=== DIRECTIONS ===
- 1) Answer these from the lecture notes on the general linear model:
(a) What date do the notes give?
(b) Which member of the model family is introduced today?
(c) What was last year's average exam grade?
- 2) Write out the listing again, from its first line through the line containing "Action: click(x=118, y=612)", leaving out the pictures.

=== DOCUMENT EXCERPT ===

Lecture 5 - General Linear Model (GLM) I

Caspar J. van Lissa

2023-07-25

General Linear Model

What is the GLM?

A family of models to analyze the relationship between one outcome and one or more predictors

  • Today we introduce bivariate linear regression, one member of the family
  • Describes a linear relationship between a continuous outcome variable and a continuous predictor
  • Other family members can handle:
    • Predictors of any measurement level (continuous or categorical)
    • More than one predictor
    • Transformations of Y
    • Transformations of X
    • Other error distributions than the normal distribution
    • Etc.

Linear regression

Thought experiment…

If I told you that last year’s average exam grade was:

\(\bar{Y} = 6.1\)

What grade would you expect to get for this year’s exam?

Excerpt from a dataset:

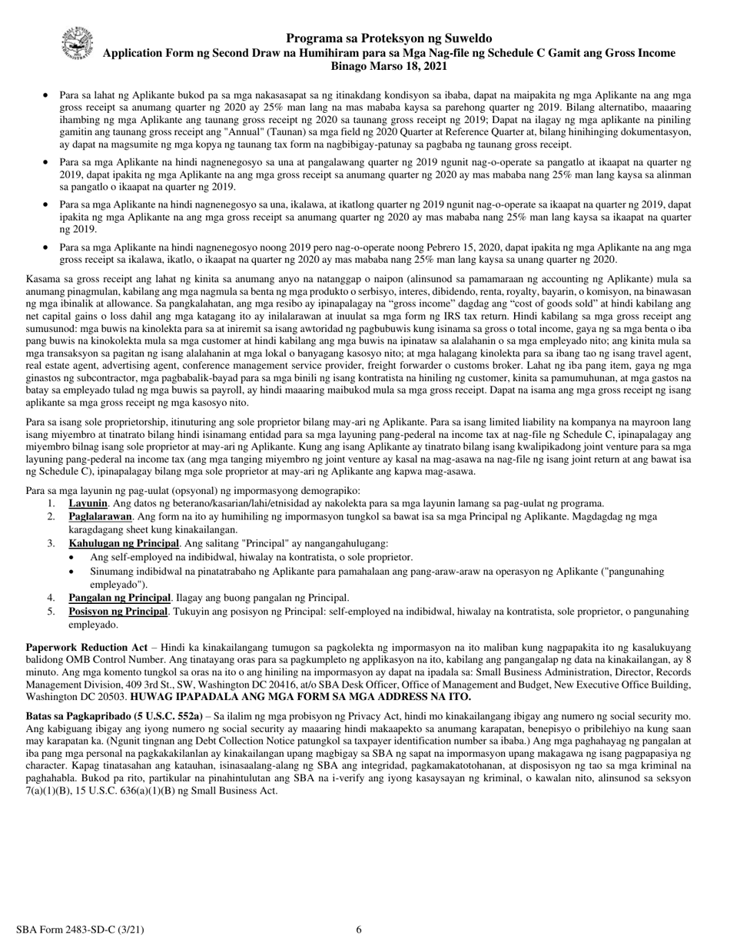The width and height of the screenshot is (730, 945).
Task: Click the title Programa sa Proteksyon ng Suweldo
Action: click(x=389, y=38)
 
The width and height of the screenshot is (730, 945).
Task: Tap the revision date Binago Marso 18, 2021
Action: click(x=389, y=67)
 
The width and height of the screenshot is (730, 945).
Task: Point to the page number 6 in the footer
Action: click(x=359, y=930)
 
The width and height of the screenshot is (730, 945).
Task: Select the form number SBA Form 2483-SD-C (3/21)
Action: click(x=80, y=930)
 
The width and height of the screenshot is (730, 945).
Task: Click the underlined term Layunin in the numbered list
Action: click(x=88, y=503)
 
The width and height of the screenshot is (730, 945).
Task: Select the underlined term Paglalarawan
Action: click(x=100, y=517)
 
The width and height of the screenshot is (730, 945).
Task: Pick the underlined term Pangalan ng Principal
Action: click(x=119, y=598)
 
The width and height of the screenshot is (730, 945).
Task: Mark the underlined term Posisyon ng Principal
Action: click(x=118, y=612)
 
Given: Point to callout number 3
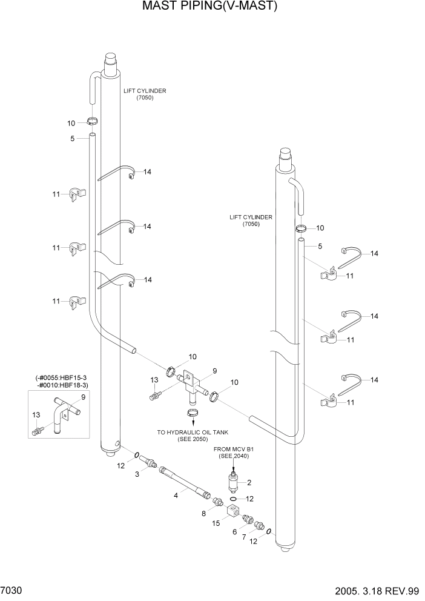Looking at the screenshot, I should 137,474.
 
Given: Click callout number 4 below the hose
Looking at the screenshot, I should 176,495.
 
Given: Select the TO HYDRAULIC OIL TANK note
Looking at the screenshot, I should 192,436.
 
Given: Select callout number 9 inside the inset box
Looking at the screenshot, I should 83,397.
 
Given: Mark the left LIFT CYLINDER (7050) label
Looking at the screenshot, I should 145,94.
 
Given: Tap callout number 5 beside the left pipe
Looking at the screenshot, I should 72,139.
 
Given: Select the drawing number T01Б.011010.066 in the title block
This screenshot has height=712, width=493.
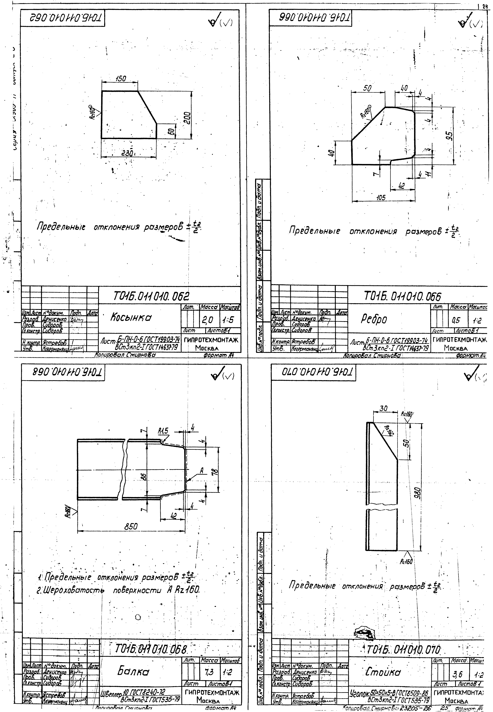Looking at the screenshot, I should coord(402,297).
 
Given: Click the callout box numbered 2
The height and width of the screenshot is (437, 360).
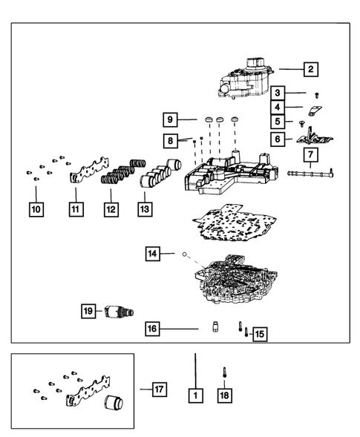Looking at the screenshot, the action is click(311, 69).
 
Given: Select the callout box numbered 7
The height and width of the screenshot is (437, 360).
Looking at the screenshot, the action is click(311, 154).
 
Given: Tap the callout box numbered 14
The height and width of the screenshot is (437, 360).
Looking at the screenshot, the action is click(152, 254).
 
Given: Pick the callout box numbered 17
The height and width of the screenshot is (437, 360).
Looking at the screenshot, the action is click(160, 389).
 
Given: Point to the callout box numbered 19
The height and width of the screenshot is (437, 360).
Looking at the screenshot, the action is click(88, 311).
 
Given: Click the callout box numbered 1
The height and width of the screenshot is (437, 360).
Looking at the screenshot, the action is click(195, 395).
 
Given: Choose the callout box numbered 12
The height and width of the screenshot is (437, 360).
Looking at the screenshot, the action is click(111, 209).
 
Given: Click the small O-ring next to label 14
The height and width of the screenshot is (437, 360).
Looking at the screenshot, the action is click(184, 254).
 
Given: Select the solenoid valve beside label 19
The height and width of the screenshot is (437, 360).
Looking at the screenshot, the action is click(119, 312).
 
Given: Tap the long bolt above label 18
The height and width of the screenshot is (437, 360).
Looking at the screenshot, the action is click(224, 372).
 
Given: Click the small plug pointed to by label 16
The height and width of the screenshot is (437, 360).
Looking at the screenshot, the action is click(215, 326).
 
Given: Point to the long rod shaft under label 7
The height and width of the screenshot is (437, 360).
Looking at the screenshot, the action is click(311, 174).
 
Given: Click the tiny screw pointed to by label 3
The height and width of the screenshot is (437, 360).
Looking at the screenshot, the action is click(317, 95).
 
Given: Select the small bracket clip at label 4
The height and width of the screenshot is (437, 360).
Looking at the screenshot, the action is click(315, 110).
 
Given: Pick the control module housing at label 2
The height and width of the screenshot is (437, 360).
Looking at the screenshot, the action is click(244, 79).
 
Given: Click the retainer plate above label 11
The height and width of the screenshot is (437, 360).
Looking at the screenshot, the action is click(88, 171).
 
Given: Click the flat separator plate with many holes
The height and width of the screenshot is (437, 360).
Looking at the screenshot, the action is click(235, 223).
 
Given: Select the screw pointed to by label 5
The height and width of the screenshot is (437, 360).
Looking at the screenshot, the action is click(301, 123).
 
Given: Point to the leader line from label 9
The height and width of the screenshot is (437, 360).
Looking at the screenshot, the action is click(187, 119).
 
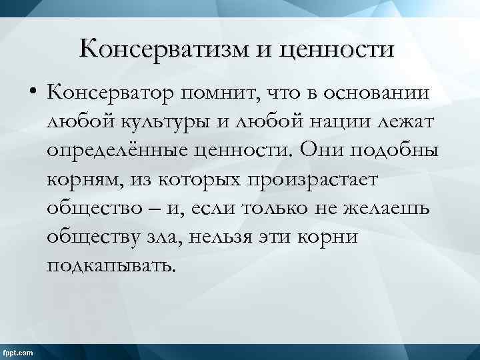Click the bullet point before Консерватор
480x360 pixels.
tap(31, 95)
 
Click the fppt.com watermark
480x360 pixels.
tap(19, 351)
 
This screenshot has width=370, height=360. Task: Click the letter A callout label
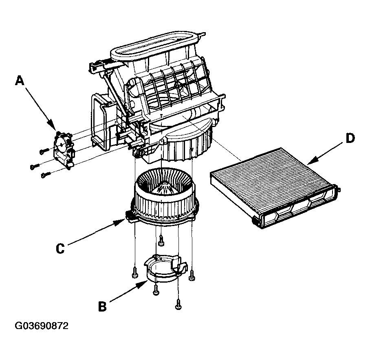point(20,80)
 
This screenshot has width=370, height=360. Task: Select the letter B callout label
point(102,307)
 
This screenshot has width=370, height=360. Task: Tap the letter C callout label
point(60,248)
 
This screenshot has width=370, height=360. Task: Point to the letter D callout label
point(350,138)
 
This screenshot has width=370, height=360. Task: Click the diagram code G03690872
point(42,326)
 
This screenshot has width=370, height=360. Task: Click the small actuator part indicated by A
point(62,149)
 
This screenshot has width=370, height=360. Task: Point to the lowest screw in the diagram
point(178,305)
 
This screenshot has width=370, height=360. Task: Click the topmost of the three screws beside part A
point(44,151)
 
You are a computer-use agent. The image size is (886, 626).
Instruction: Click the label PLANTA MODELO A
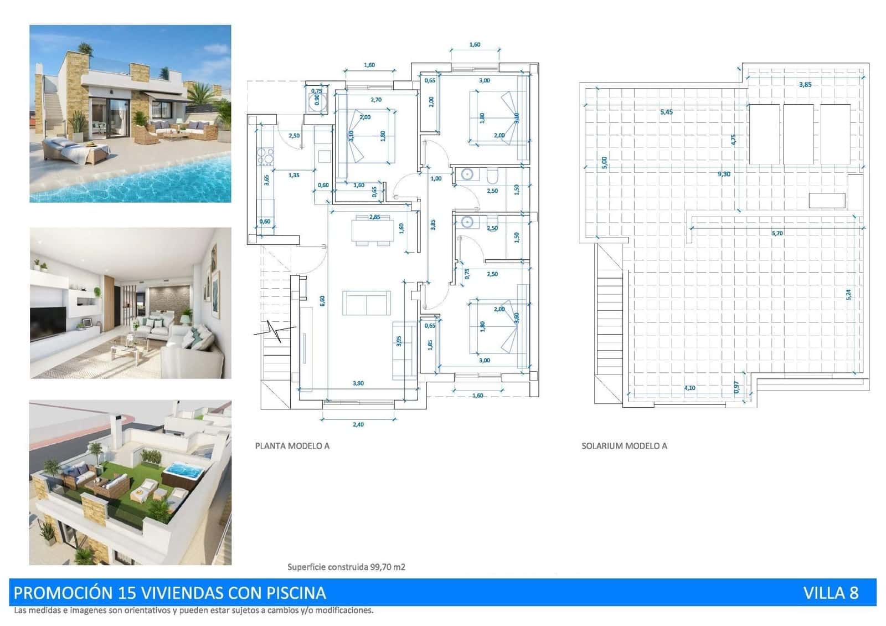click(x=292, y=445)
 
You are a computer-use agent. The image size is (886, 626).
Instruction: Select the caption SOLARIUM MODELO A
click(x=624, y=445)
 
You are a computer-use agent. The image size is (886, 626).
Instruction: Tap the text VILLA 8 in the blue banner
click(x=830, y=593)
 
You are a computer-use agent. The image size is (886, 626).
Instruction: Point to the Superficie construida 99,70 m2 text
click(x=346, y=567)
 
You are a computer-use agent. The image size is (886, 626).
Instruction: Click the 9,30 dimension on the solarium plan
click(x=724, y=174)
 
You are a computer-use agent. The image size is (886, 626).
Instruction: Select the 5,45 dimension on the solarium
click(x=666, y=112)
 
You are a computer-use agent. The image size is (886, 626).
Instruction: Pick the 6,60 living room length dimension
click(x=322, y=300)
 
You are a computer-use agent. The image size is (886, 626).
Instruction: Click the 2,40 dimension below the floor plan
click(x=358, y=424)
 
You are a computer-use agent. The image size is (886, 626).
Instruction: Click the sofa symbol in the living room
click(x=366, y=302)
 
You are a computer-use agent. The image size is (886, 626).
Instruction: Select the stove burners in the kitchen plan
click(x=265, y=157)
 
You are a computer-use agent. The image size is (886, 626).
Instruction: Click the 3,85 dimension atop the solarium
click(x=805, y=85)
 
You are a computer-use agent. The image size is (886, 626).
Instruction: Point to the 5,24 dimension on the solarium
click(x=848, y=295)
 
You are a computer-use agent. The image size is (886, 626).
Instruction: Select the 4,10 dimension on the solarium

=== EXPECTED RESPONSES ===
- 1)
(a) 2023-07-25
(b) Bivariate linear regression
(c) 6.1

- 2)
The width and height of the screenshot is (730, 945).
Task: Click the title Programa sa Proteksyon ng Suweldo
Action: click(x=389, y=38)
 
The width and height of the screenshot is (730, 945).
Task: Tap the revision date Binago Marso 18, 2021
Action: click(x=389, y=67)
 
The width and height of the screenshot is (730, 945).
Task: Point to the page number 6 in the footer
Action: click(x=359, y=930)
 
The width and height of the screenshot is (730, 945).
Task: Select the form number SBA Form 2483-SD-C (3/21)
Action: click(x=80, y=930)
 
The width and height of the screenshot is (730, 945).
Task: Click the underlined term Layunin in the numbered list
Action: click(x=88, y=503)
 
The width and height of the screenshot is (730, 945).
Task: Select the underlined term Paglalarawan
Action: click(x=100, y=517)
 
The width and height of the screenshot is (730, 945).
Task: Pick the underlined term Pangalan ng Principal
Action: click(x=119, y=598)
 
The width and height of the screenshot is (730, 945).
Task: Mark the underlined term Posisyon ng Principal
Action: click(x=118, y=612)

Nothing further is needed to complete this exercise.